TEXT SEGMENT:

10-05-12 - OodleLZ Encoder Speed Variation with Worker Count

Thought I would look into this. One thing I've been wondering is whether putting workers on the hyper-threads helps or not.

Measured speed on enwik8. This is the slow optimal encoder to give it something to do. enwik8 is encoded by breaking into 4 MB chunks (24 of them). Each chunk gets 4 MB of dictionary overlap precondition. Matches before the overlap are found using the LRM (Long Range Matcher). The LRM is created for the whole file and shared between all chunks.

What we see :

The speed dip from 0 to 1 workers is expected, it's the cost of firing up threads and communication and chunking and such. (0 = synchronous, just encode on the main thread).

My machine has 4 real cores and 8 hyper-cores. From 1-4 workers we see not-quite-linear speedup, but big steps. Once we get into the hyperthreads, the benefit is smaller but I'm still seeing steady speedup, which surprises me a bit, I thought it would flatten out more after 4 workers.

(the wiggle at 7 is probably just a random fluctuation in Windows (some service doing something I didn't ask it to do, you bastards); I only ran this test once so the numbers are not very solid; normally I run 40 trials or so when measuring speeds on Windows).

And here's the Oodle ThreadProfile of the encode showing what's happening all the threads :


(click to zoom)

INFORMATION PROVIDED:
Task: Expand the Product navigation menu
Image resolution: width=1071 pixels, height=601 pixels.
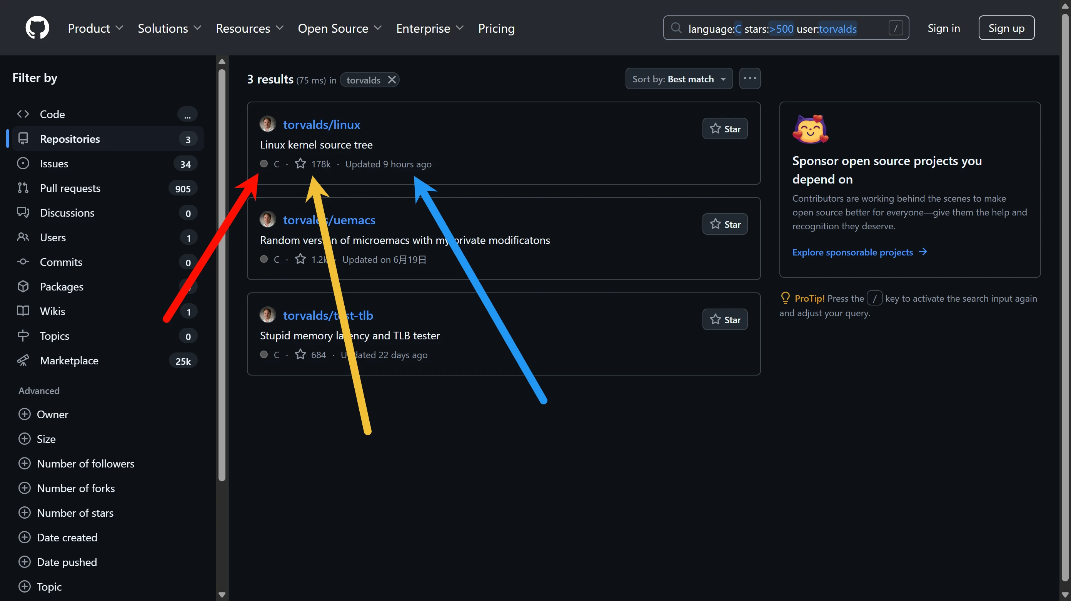Action: [95, 28]
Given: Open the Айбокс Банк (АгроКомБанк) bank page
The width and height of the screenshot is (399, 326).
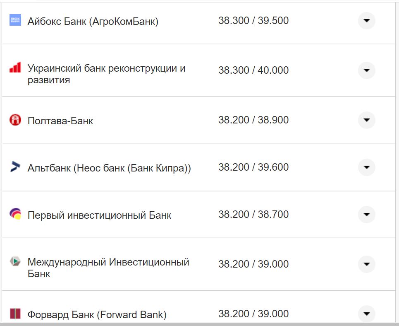Looking at the screenshot, I should (x=93, y=20).
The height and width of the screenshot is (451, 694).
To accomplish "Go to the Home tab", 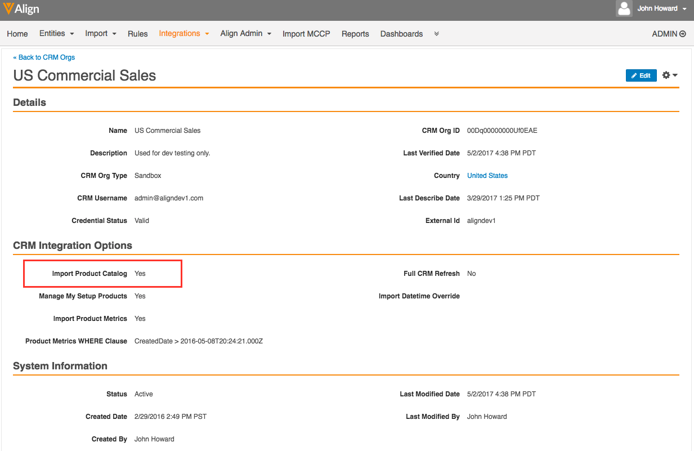I will coord(17,34).
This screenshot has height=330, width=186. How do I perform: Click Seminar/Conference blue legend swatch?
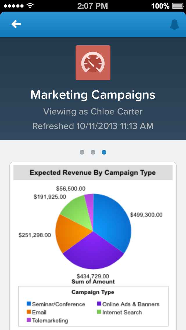[x=29, y=304]
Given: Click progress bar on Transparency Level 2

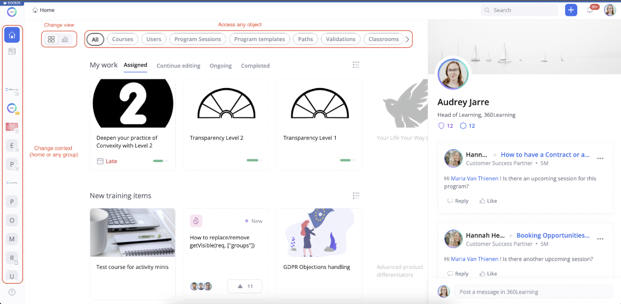Looking at the screenshot, I should pos(252,160).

INSTRUCTIONS:
A) Does each of these statements agree with the post on OodleLZ encoder speed? Answer yes or no for each, quoting the deciding words. (i) enwik8 is split into 24 chunks of 4 MB. (ii) A separate LRM is built for each chunk. (iii) The test was run about 40 times.
B) Can you carry the post on OodleLZ encoder speed forward from its last line?
These lines have nothing to do with the text about OodleLZ encoder speed.

RESPONSES FOR EACH TASK:
A)
(i) Yes: "enwik8 is encoded by breaking into 4 MB chunks (24 of them)."
(ii) No: "The LRM is created for the whole file and shared between all chunks."
(iii) No: "I only ran this test once so the numbers are not very solid"

B)
Of course part of the reason for the not-quite-linear speedup is the gap at the end when not all the workers are busy. You can fix that by using smaller chunks, but it's really not anything to worry too much about. While it does affect the latency of this single "encode enwik8" operation, it doesn't affect throughput of the overall system under multiple workloads.


OodleLZHLW enwik8 compressed size variation with different chunkings :


28,326,489   4 MB chunks - no LRM
27,559,112   4 MB chunks with LRM
27,098,361   8 MB chunks with LRM , 4 matches
26,976,079   16 MB chunks , 4 matches
26,939,463   16 MB chunks , 8 matches
26,939,812   16 MB chunks , 8 matches, with thresholds

In each case the amount of overlap is = the chunk size (it's really overlap that affects the amount of compression). After the first one, all others are with LRM. Note that the effective local dictionary size varies as you parse through a chunk; eg. with 4 MB chunks, you start with 4 MB of overlap, so you have an effective 4 MB local window, as you parse your window effectively grows up to a max of 8 MB, so the end of each chunk is better compressed than the beginning.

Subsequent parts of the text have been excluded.